Intestinal restitution in the jejunum and ileum after PEDV infection. (A) Restored intestinal villi in the jejunum. PEDV-infected pig. Hematoxylin and eosin stain. (B) The mean ratios of villus length to crypt depth (VH:CD) in the jejunum and ileum in controls and PEDV-infected pigs. (C) Goblet cells in the jejunal mucosa. PEDV-infected pig. Alcian Blue/Periodic Acid–Schiff (AB/PAS) stain. (D) The mean AB/PAS-stained areas (μm²)/μm length of epithelium in the jejunum and ileum in controls and PEDV-infected pigs. (E) Villus M cells in the jejunal villi. PEDV-infected pig.
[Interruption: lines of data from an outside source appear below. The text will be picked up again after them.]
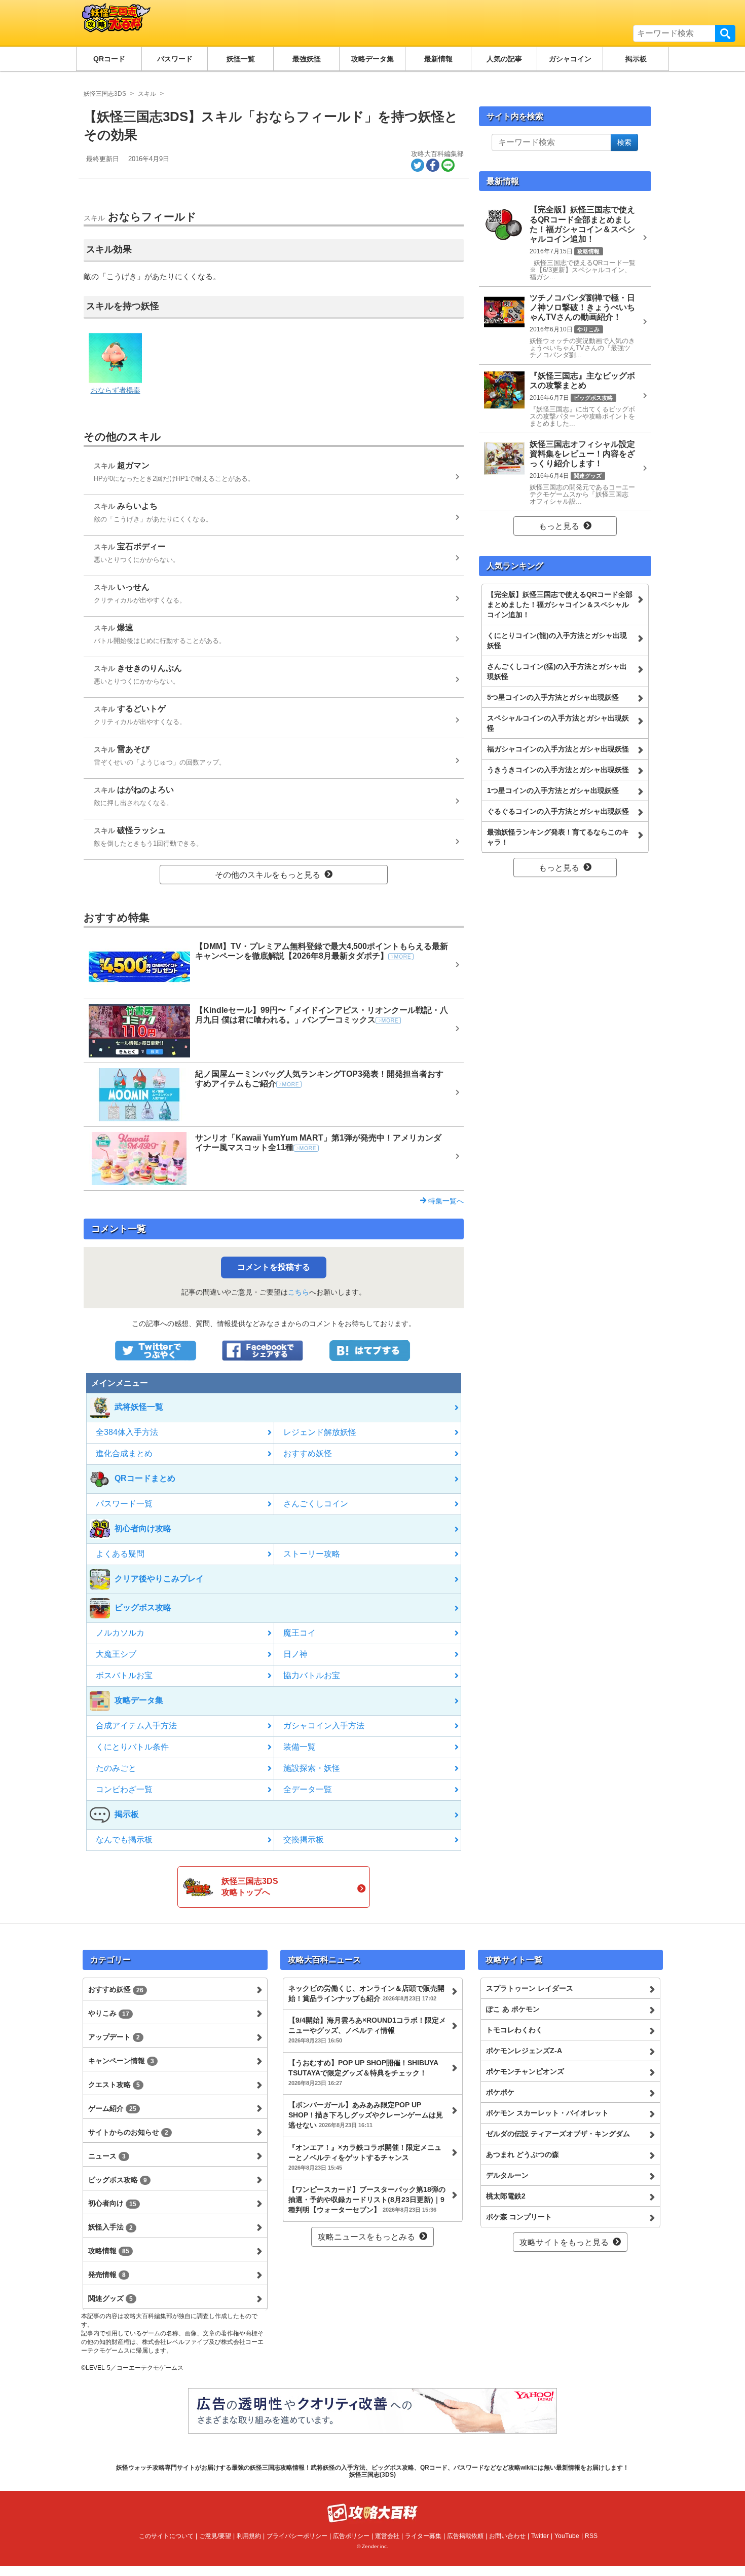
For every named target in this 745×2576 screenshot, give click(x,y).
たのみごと (116, 1768)
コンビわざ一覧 (124, 1789)
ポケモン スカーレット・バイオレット (547, 2113)
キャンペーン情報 (121, 2061)
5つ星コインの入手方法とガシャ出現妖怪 (553, 697)
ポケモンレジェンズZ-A (524, 2051)
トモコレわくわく (514, 2030)
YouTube (566, 2536)
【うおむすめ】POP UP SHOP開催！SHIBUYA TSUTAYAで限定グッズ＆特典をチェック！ (363, 2072)
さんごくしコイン (315, 1503)
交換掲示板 (303, 1839)
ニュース (107, 2156)
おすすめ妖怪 (307, 1453)
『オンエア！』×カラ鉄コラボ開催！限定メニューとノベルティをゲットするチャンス (364, 2157)
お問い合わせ (507, 2536)
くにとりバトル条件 (132, 1746)
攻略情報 (108, 2251)
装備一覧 (299, 1746)
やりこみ (108, 2013)
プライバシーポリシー (297, 2536)
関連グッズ (110, 2298)
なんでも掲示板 (124, 1839)
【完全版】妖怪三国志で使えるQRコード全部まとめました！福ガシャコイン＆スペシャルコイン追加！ (559, 604)
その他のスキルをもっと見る (267, 874)
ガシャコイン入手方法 (323, 1725)
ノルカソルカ (120, 1632)
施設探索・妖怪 (311, 1768)
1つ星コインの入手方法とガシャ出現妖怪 (553, 790)
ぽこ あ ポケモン (513, 2009)
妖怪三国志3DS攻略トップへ (249, 1887)
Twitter (540, 2536)
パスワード (175, 59)
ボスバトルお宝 (124, 1675)
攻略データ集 (372, 59)
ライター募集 (423, 2536)
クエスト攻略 (114, 2084)
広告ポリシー (351, 2536)
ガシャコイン (570, 59)
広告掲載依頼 (465, 2536)
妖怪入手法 (110, 2227)
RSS (591, 2536)
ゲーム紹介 (112, 2108)
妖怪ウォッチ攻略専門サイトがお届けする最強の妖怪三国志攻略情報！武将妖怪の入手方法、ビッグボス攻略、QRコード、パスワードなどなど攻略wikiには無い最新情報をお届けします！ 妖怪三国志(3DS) (372, 2471)
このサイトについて (166, 2536)
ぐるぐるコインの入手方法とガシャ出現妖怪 (558, 811)
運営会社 (387, 2536)
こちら (298, 1292)
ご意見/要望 (215, 2536)
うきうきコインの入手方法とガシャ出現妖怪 (558, 770)
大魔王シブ (116, 1654)
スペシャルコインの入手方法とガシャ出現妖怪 (558, 723)
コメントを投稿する (273, 1267)
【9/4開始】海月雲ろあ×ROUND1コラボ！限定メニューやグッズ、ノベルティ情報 (367, 2029)
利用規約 (249, 2536)
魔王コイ (299, 1632)
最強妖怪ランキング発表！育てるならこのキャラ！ (558, 837)
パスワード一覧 (124, 1503)
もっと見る (559, 526)
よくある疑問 (120, 1553)
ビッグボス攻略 (117, 2180)
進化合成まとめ (124, 1453)
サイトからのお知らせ (128, 2132)
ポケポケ (500, 2092)
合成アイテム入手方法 (136, 1725)
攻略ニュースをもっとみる (366, 2236)
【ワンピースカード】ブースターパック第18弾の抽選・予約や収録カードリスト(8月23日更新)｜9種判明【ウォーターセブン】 (366, 2199)
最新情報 (438, 59)
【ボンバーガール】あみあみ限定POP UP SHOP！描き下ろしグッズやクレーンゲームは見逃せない (365, 2115)
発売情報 (107, 2274)
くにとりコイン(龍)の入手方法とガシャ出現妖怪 (557, 640)
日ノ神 (295, 1654)
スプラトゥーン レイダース (529, 1988)
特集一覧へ (445, 1201)
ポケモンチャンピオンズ (525, 2071)
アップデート (114, 2037)
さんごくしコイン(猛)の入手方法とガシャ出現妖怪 (557, 671)
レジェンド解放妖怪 (319, 1432)
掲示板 (636, 59)
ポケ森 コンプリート (519, 2217)
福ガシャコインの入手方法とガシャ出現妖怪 (558, 749)
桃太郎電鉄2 (506, 2196)
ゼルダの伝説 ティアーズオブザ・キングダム (558, 2134)
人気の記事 (504, 59)
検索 (725, 33)
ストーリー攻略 (311, 1553)
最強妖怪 (306, 59)
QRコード (109, 59)
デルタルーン (507, 2175)
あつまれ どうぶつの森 (522, 2154)
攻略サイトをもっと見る (564, 2242)
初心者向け (112, 2203)
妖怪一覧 (241, 59)
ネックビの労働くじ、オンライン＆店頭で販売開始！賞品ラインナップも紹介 (366, 1993)
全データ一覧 (307, 1789)
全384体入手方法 (127, 1432)
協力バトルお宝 (311, 1675)
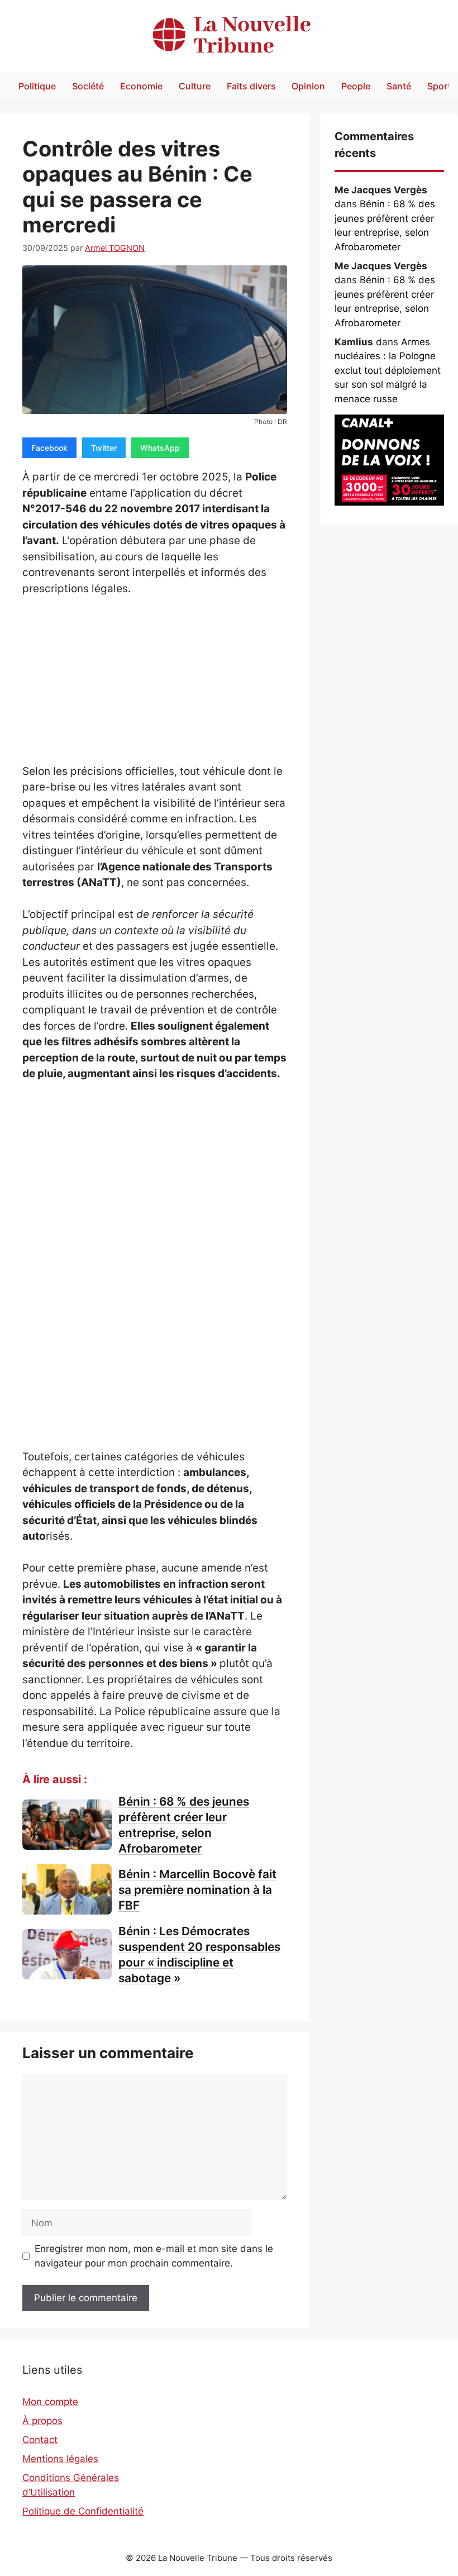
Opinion (308, 86)
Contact (40, 2439)
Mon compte (50, 2401)
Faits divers (251, 86)
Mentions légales (60, 2458)
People (355, 86)
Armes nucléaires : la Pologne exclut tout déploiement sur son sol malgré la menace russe (388, 370)
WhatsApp (160, 448)
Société (88, 86)
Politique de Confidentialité (83, 2511)
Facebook (49, 448)
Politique (37, 86)
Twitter (104, 448)
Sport (439, 86)
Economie (141, 86)
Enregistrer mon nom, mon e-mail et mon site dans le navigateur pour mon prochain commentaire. (154, 2256)
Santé (399, 86)
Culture (195, 86)
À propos (42, 2420)
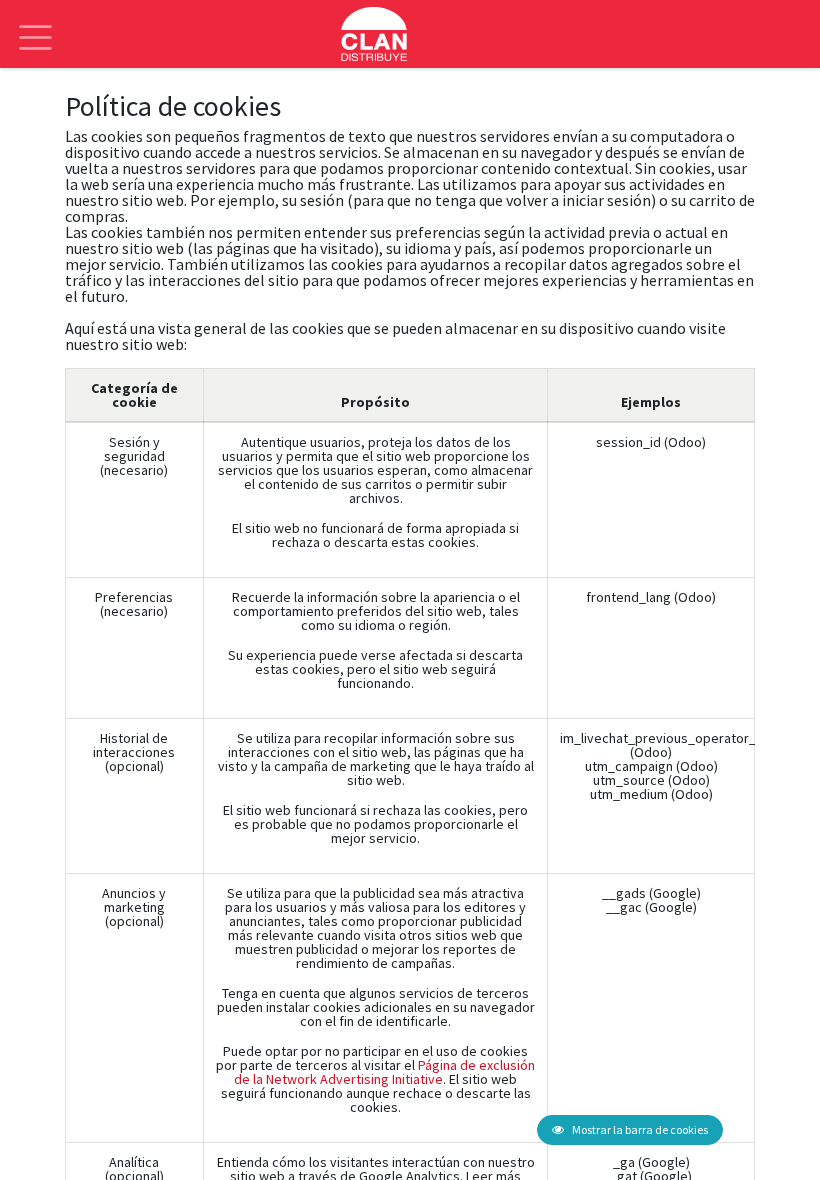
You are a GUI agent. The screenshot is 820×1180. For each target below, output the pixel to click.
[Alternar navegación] (35, 22)
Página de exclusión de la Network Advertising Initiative (384, 1072)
Immunohistochemistry (IHC) for cytokeratin 18 (CK18). (F) The mean numbers of villus M cells/μm length of epithelium in the jejunum and ileum in controls and PEDV-infected pigs. (G) Peyer's patch M cells in the dome epithelium of the ileum. PEDV-infected pig. IHC for CK18. (H) The mean numbers of Peyer's patch M cells/μm length of epithelium in the jejunum and ileum in controls and PEDV-infected pigs. (I) Stem cell proliferation in the jejunal crypts. PEDV-infected pig. IHC for Ki67. (J) The mean Ki67-stained areas (μm²)/μm length of epithelium in jejunum and ileum in controls and PEDV-infected pigs. Bars show the mean values for each group, including the control (n = 6, open dots) and PEDV (n = 10, closed dots) treatments. * indicates a significant difference (P < 0.05).